:: Assignment ::
Please repeat the line that contains "소액결제 현금화 (36, 2303)" and every line after it, exactly, through the end of the records.

:: Record excerpts ::
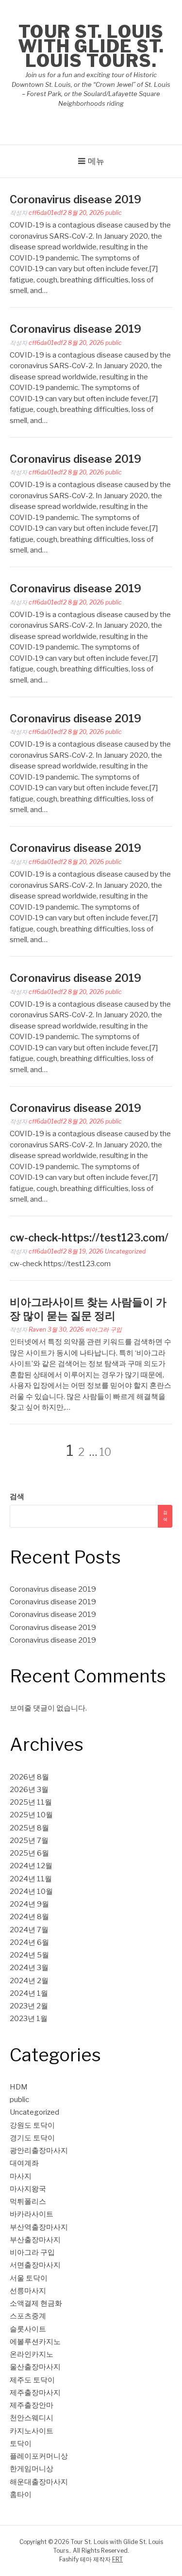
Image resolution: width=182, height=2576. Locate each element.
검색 (17, 1496)
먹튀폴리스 (28, 2201)
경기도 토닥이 (32, 2138)
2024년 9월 (29, 1904)
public (113, 212)
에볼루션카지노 (35, 2341)
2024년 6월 (29, 1942)
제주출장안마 (31, 2405)
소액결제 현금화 (36, 2303)
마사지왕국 (28, 2189)
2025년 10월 (31, 1814)
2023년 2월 (29, 2006)
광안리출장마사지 (39, 2150)
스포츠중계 (28, 2316)
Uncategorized (125, 1251)
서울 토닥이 (29, 2278)
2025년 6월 (29, 1853)
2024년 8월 (29, 1916)
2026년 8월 (29, 1777)
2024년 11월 (31, 1879)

:: Solution to the problem ::
소액결제 현금화 (36, 2303)
마사지왕국 (28, 2189)
2025년 10월 (31, 1814)
2023년 2월 (29, 2006)
광안리출장마사지 (39, 2150)
스포츠중계 (28, 2316)
Uncategorized (125, 1251)
서울 토닥이 (29, 2278)
2025년 6월 (29, 1853)
2024년 8월 (29, 1916)
2026년 8월 (29, 1777)
2024년 11월 (31, 1879)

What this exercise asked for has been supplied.